Goal of the exercise:
Output every line of the material below verbatim, leaving out the pictures.

## start Material to process

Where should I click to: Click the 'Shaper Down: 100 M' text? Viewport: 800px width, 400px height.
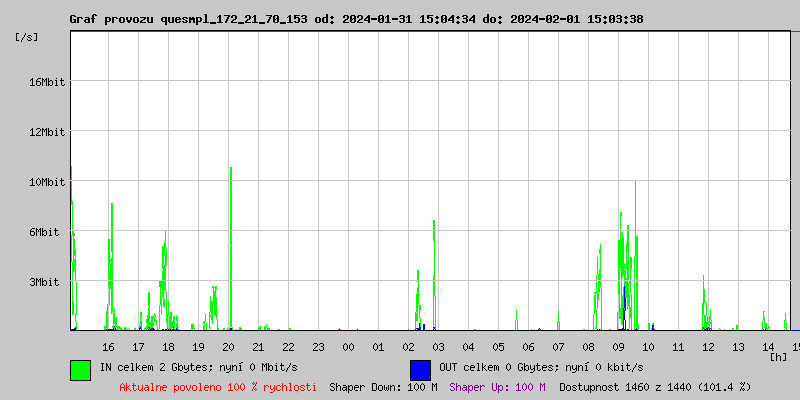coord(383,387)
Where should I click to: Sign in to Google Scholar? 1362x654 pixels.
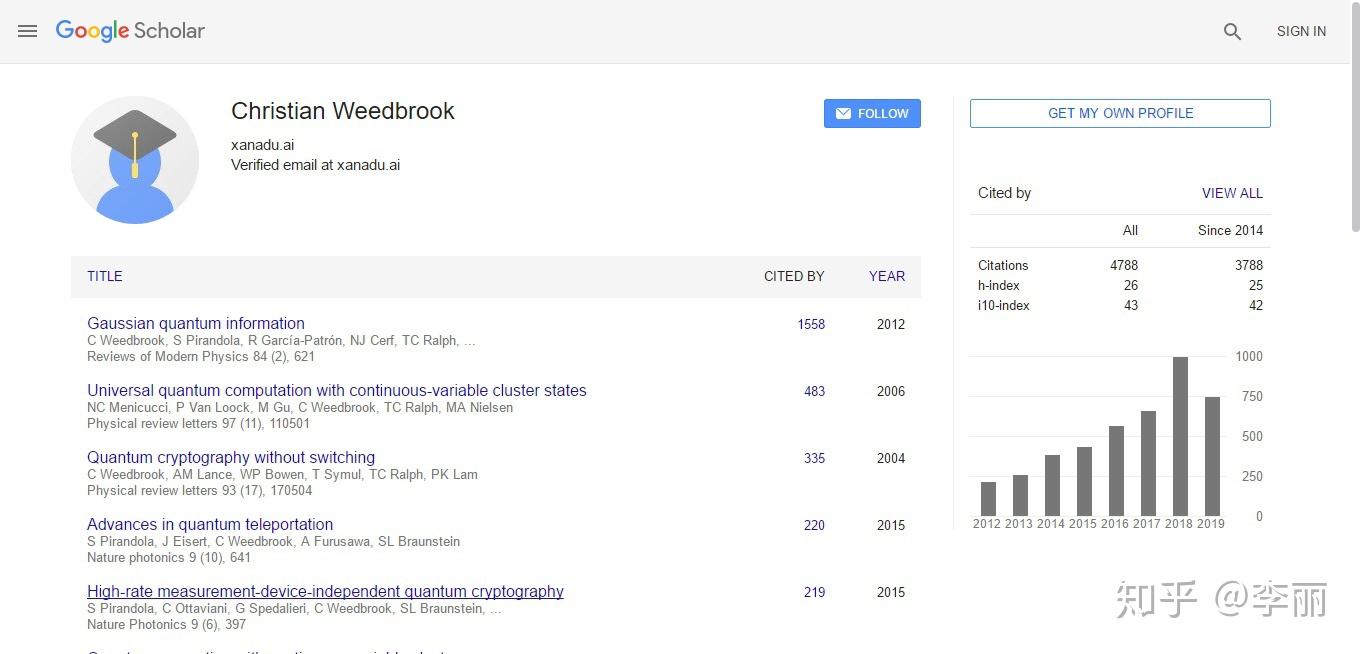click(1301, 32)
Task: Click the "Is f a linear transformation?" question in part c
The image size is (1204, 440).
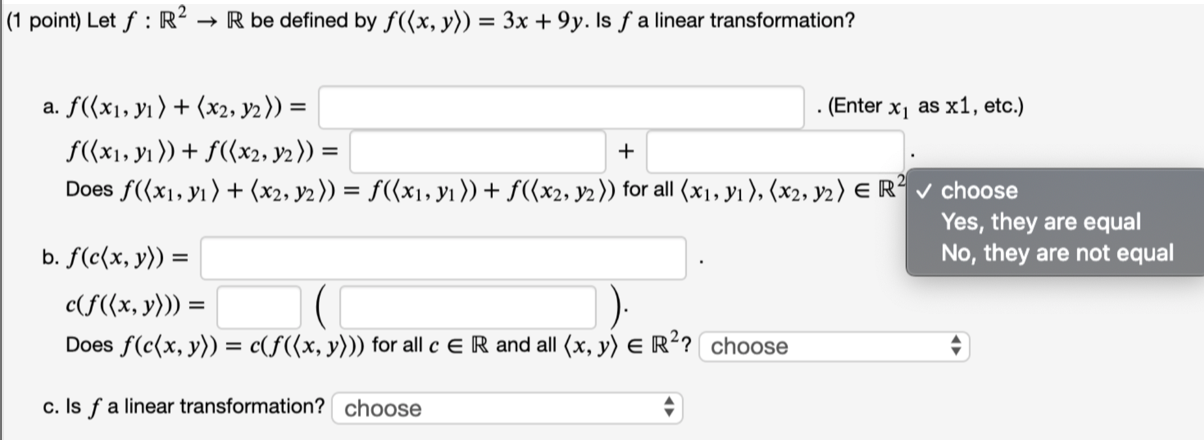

## end Material to process

Solution for this task:
Where should I click to: Click the 'Shaper Down: 100 M' text? Viewport: 800px width, 400px height.
coord(383,387)
Where should I click to: Sign in to Google Scholar? 1362x654 pixels.
click(1301, 32)
Task: Click the "Is f a linear transformation?" question in part c
The image size is (1204, 440).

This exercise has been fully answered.